__Text section__:
56th West Essex Regiment at the Siege of Gibraltar 1779 to 1782
The north view of Gibraltar in 1779
The 56th were garrisoning Gibraltar in 1779 when Spain declared war on Great Britain. The Spanish army moved to attack Gibraltar but was repulsed and so began a long siege.
The 560 men and 27 Officers plus the civilian population only received two relief convoys of food and so were on very limited rations.
On several occasions raiding parties were sent out to damage artillery that the Spanish were assembling ready for an assault.
The siege ended after 3 and a half years February 1783 when the war with Spain ended.
This heroic resistance enabled the 56th and subsequently the Essex Regiment to the battle honour of Gibraltar and the incorporation of the Castle and Key into their insignia.
Officers serving in the siege
Bulleine Fancourt ( In command)
John Barker , John Hardy, John Hallowes
John Cassan, Meridith Chambers, Henry Hamilton, Samuel Moore, John Pigot, Rice Price, Wyndham Quin and Charles Valletot.
James Barrington, John Chapman, Thomas Jackson, E J Fancourt, T Nixon, Fred Page, Charles Roberts, Edwards Vicars, Richard White and Samuel Wood
Bradshaw, Francis Craig, Richard Edgar Gyllett, Edward Harling, Benjamin Johnson and George Johnstone
A history of the Late Siege of Gibraltar
In 1786 John Drinkwater wrote a History of the late siege of Gibraltar in which he described the siege and named some officers and men from the 56th West Essex.
John Drinkwater was a capatin the the 72nd Regiment who also served throughout the siege and was able to write from a first hand account..

__Problem to work on__:
Write a continuation of the text on the 56th West Essex Regiment at the Siege of Gibraltar, starting after its last sentence. The data here has no connection to the text.

__Collected data entries__:
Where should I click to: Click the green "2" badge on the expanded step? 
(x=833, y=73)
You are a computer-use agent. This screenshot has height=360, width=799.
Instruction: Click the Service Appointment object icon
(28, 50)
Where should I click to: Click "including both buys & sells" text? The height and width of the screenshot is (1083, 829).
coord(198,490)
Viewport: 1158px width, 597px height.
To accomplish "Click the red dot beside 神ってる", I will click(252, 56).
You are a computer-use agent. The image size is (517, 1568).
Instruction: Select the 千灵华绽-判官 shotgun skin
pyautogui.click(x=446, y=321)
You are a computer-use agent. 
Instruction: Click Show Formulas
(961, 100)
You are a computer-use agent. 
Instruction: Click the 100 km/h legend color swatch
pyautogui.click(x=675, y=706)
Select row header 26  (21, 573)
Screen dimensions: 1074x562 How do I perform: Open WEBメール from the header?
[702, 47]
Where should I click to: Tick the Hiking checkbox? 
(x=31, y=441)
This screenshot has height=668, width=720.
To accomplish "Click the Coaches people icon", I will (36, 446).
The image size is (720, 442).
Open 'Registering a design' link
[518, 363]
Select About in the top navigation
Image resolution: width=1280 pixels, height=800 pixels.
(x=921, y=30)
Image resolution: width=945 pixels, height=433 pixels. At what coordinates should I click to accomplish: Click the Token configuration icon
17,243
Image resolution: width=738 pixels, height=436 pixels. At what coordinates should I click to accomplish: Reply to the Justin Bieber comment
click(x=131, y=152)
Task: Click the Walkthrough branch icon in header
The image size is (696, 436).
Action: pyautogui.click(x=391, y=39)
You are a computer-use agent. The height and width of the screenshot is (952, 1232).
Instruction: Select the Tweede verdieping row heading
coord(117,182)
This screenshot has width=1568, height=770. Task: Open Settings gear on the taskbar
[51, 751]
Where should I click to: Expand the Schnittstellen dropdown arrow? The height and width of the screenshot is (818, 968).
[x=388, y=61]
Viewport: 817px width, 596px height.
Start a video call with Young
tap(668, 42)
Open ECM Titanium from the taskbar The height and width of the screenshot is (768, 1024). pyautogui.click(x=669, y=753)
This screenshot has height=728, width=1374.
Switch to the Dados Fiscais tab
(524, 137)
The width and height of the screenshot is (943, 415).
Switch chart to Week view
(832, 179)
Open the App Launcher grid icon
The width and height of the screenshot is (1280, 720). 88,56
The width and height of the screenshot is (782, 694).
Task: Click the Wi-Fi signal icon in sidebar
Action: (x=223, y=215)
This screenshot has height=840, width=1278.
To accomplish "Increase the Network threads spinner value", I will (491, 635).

__Output of the exercise__:
Officer who subscribed to the book
Colonel Craige, Major Moore, Captain Price, Captain Addison and Mr Chisholme
In June 1799 Captain Lefanue joined the 56th by assuming a disguise and using a row boat to get into the port.
In July 1799 Captain Vallotton was made a staff officer to the Governor, Major Hardy was appointed as Quarter Master General and Lt S Wood was appointed as Assistant Town Major.
In August 1780 Ensign Bradshaw was taken as prisoner while entering harbour as a passenger on a sloop although he was later released.
In September 1800 two men from the 56th deserted to the Spanish and these were followed by occasional deserters over the next few months until on 1st February 1781 the bodies of two deserters were found having died while trying to desert.
On 15th April Surgeon Chesholme was wounded by a splinter from a door in the north casement when a shell landed. The surgeon broke his leg and badly wounded his knew an officer from the 72nd Regiment lost his leg in the same explosion.
On 26th September 1781 , Lieutenant Clarke died of 'decline' no doubt hastened by the poor living conditioned under siege.
The Spanish attack Gibraltar
In October 1781 Lieutenant Vicars was slightly wounded in the front lines during an exchange of fire.
In November 1781 it was the turn of Lieutenant Edgar to be wounded this time by splinter from stones.
On 16th March Lieutenant White was slightly wounded.
In September 1782 two rank and file men were killed and another two wounded during exchanges of fire.
By the end of the siege the 56th West Essex had 17 rank and file killed, 1 Sergeant and 9 rank and file died from wounds, 1 officer and 6 rank and file disabled by wounds, 3 officers, 2 sergeants and 59 rank and file wounded but recovered and 1 officer ,4 sergeants and 34 men died by sickness and there were 3 deserters.